March 30 (Bloomberg) -- Marfin Investment Group SA, southeast Europe’s biggest buyout fund, posted a widened full-year loss after writing down the value of assets.
The fund reported a 1.87 billion euro ($2.6 billion) loss last year, according to an e-mailed statement from the Athens-based company today. In 2009, Marfin had an 85.5 million-euro loss. About 1.4 billion euros of this year’s loss were accounting losses related impairments and the revaluation of assets, according to the statement.
Stripping out the impairment and losses from discontinued operations and extraordinary items, the company had a loss of 90.8 million euros. Sales rose 13 percent to 1.49 billion euros.

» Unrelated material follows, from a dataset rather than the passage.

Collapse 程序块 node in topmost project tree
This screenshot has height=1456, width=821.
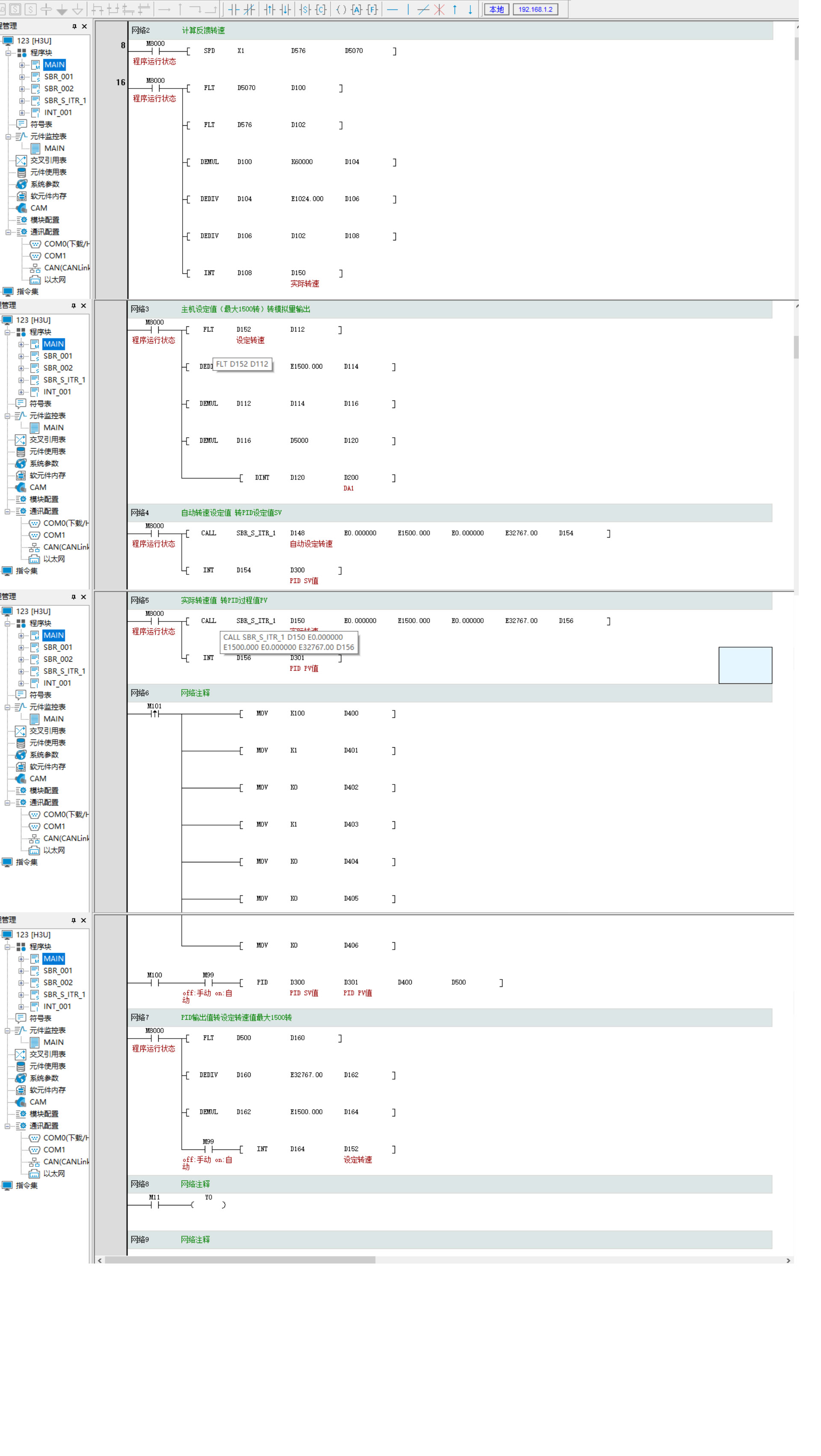pos(9,53)
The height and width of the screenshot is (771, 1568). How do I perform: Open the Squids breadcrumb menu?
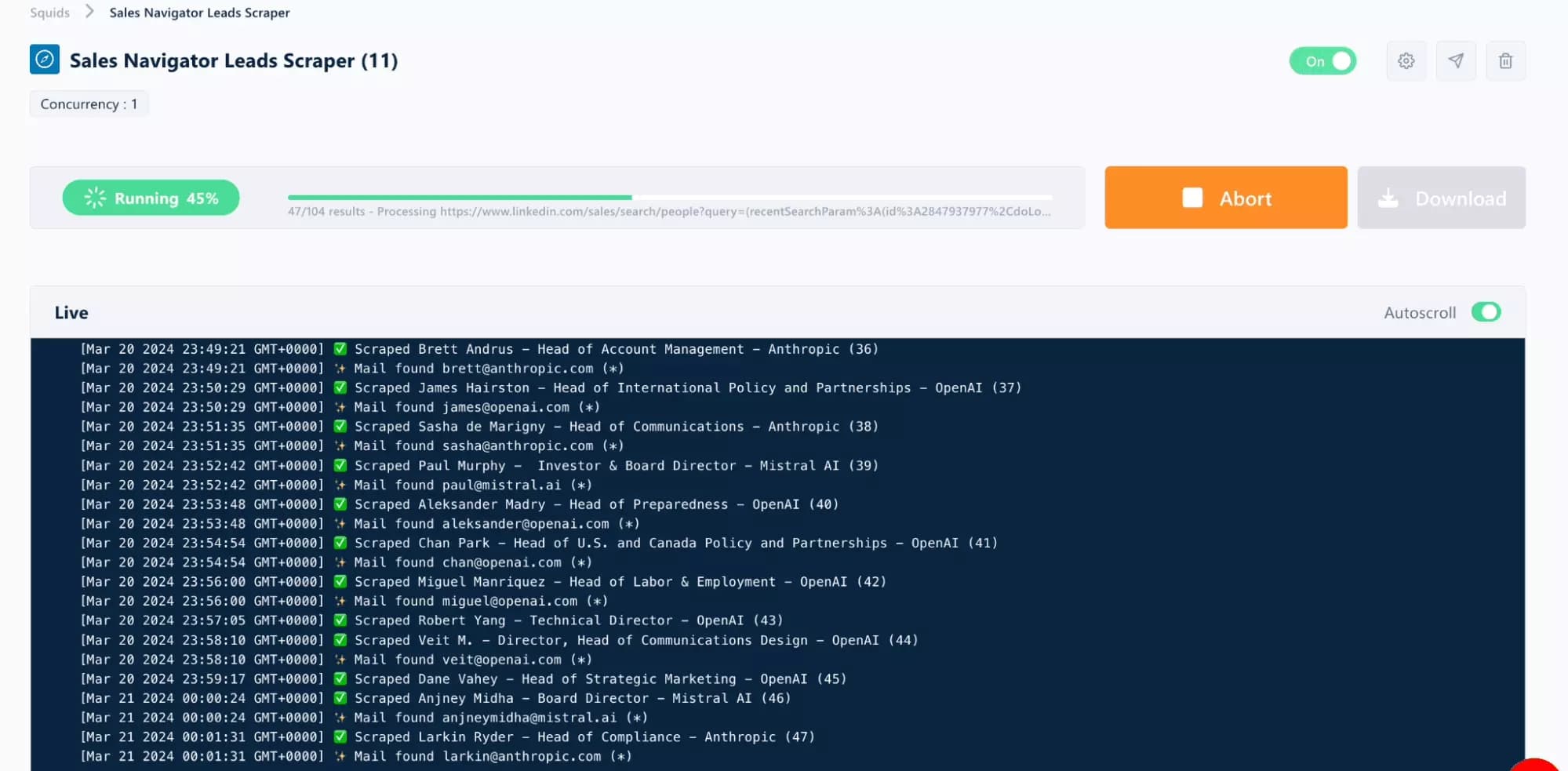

The company has a cash position of 564.6 million euros and “will be able to exploit opportunities arising from the expected improvement in the economic cycle,” Chief Executive Officer Dennis Malamatinas said. “We believe that numerous attractive and significant opportunities will come to market.”
Marfin plans to raise 941.5 million euros, through a share capital increase and the issue of a convertible bond loan, to finance investments in the future, according to the statement.
Marfin has acquired businesses including Olympic Airlines SA, food company Vivartia SA, a ferry operator and health clinics. Its investments include a Hilton Hotel in Cyprus and a Serbian real-estate company. It also owns a stake in Cyprus’s second-biggest bank Marfin Popular Pcl.